Il est «particulièrement difficile» d’identifier et de suivre les variables d’exposition à la COVID-19 dans les établissements de soins de longue durée et les résidences pour aînés, a-t-elle souligné.

«Ça dépend où vous mangez, ça dépend avec qui. Ça dépend combien de temps met l’ascenseur pour descendre manger, ou le temps qu’il met pour arriver, ou avec qui vous faites des activités ou le nombre de soignants (…) Ce sont toutes des choses que nous ne pouvons pas mesurer», a souligné la docteure McGeer.
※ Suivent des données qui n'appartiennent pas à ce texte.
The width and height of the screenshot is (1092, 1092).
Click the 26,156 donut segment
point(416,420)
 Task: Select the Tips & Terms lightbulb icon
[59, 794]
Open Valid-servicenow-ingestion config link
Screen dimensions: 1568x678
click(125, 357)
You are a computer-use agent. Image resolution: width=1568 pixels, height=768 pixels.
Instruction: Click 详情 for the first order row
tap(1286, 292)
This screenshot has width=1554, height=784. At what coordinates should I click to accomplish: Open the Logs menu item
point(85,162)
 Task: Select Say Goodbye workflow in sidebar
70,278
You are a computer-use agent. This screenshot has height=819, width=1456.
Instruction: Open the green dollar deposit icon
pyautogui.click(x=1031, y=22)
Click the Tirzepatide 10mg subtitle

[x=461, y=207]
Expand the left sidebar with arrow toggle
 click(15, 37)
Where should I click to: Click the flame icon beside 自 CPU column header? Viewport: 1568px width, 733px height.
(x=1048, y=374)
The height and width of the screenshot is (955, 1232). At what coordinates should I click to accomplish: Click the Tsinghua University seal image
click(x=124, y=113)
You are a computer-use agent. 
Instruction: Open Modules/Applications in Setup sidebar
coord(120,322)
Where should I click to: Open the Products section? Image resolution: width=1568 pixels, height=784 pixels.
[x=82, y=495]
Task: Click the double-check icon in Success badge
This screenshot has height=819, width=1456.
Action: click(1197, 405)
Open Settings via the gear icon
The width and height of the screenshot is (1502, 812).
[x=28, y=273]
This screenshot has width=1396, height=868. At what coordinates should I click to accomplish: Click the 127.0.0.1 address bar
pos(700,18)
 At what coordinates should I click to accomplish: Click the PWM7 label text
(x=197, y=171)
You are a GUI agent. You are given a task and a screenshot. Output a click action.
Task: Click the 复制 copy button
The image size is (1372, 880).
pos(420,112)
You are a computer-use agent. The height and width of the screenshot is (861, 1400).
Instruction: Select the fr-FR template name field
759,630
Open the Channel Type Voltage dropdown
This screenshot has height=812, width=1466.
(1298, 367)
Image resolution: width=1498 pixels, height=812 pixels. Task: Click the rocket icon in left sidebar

Les conclusions de l’Université McMaster sont plausibles, a-t-elle admis, mais les réinfections pourraient aussi être attribuables aux différences d’exposition dans ces milieux de vie.

Angela Rasmussen, virologue à l’Université de la Saskatchewan, estime quant à elle que les résultats de l’étude sont «cohérents avec notre compréhension de l’immunité conférée par l’infection seule», sans vaccination.

«Certaines personnes développeront une réponse immunitaire suffisante pour offrir une protection équivalente à la vaccination, mais d’autres non, probablement en raison d’une combinaison de variables, y compris la gravité ou la robustesse de l’infection initiale, et la réponse [immunitaire] de la personne infectée», a écrit dans un courriel Mme Rasmussen, qui n’était pas non plus impliquée dans l’étude.

«Dans l’ensemble, ce que je retiens, c’est qu’on ne devrait pas compter sur l’immunité hybride pour fournir une protection supplémentaire, en plus des vaccins, dit-elle. L’immunité hybride peut être bénéfique pour certaines personnes, mais ce n’est pas un moyen infaillible de se protéger contre les infections.»